Jean-youri a écrit :
Quelle est la signification de sa légende ?
J’avoue être assez réticent quant à l’interprétation des mythes sur lesquels nous savons si peu et dont les échos sont si peu fiables (mythes sur lesquels je ne me suis d’ailleurs jamais vraiment penché, ma collection de textes est ancienne et je n’ai pas pris le temps de la compléter), exercice toujours très délicat quand on touche aux mentalités et ici, cette difficulté est accentuée par l’état de nos sources, qui s’étalent sur des siècles, qui sont toutes le reflet de la vision d’étrangers sur ce mythe et ses cultes, et qui chacun interprètent ce qu’ils entendent ou croient entendre à leur sauce.
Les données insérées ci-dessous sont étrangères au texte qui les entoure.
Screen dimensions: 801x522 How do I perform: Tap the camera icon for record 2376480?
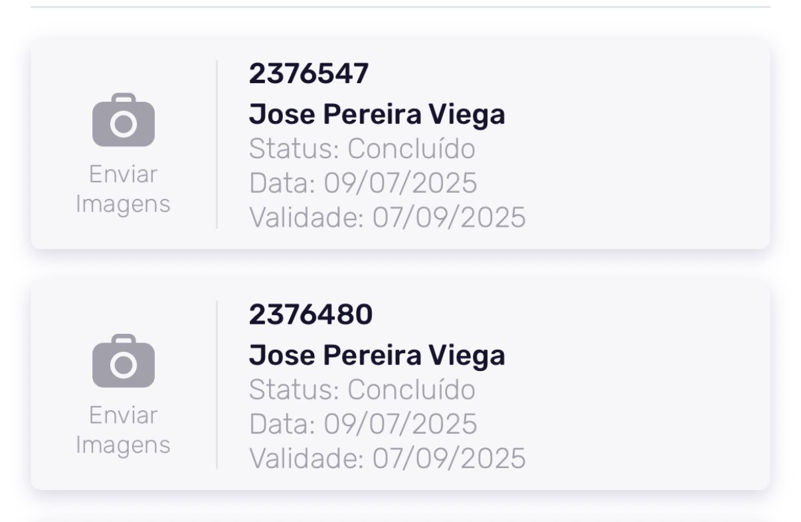(x=124, y=361)
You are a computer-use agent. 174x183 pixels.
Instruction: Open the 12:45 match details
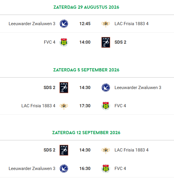click(87, 24)
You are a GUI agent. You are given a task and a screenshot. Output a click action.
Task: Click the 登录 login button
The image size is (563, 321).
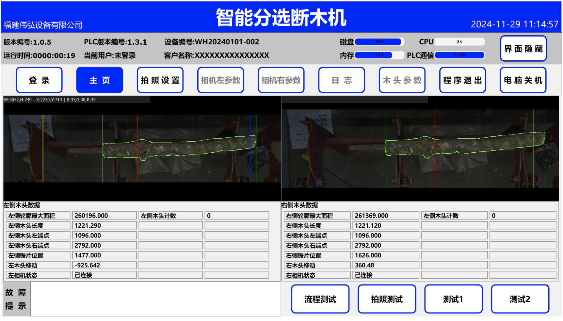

A la sauce grecque pour les uns (en particulier tout ce qui tourne autour du Pythagorisme), à la sauce dace pour d’autres (Strabon et ses parallèles systématiques avec le bras droit de Byrebistas ; or les Gètes du VIe n’ont que peu à voir avec les Daces du Ier), à la sauce germanique pour d'autre encore (en particulier Jordanès et sa vision du mythe, miroir du Walhalla goth), sans oublier les chrétiens qui veulent y apercevoir un charlatan un peu trop ressemblant à JC par certains aspects…
Autrement dit, prudence.
Au premier degré, il s’agit de toute manière de la démonstration de sa doctrine, et a mon avis il faut l’interpréter parallèlement aux autres manifestations du chamanisme balkanique et dans une certaine mesure aussi avec l’orphisme et les autres mythes à mystères d’origine thrace. Mais je ne domine pas, je cède donc la parole à d’autres.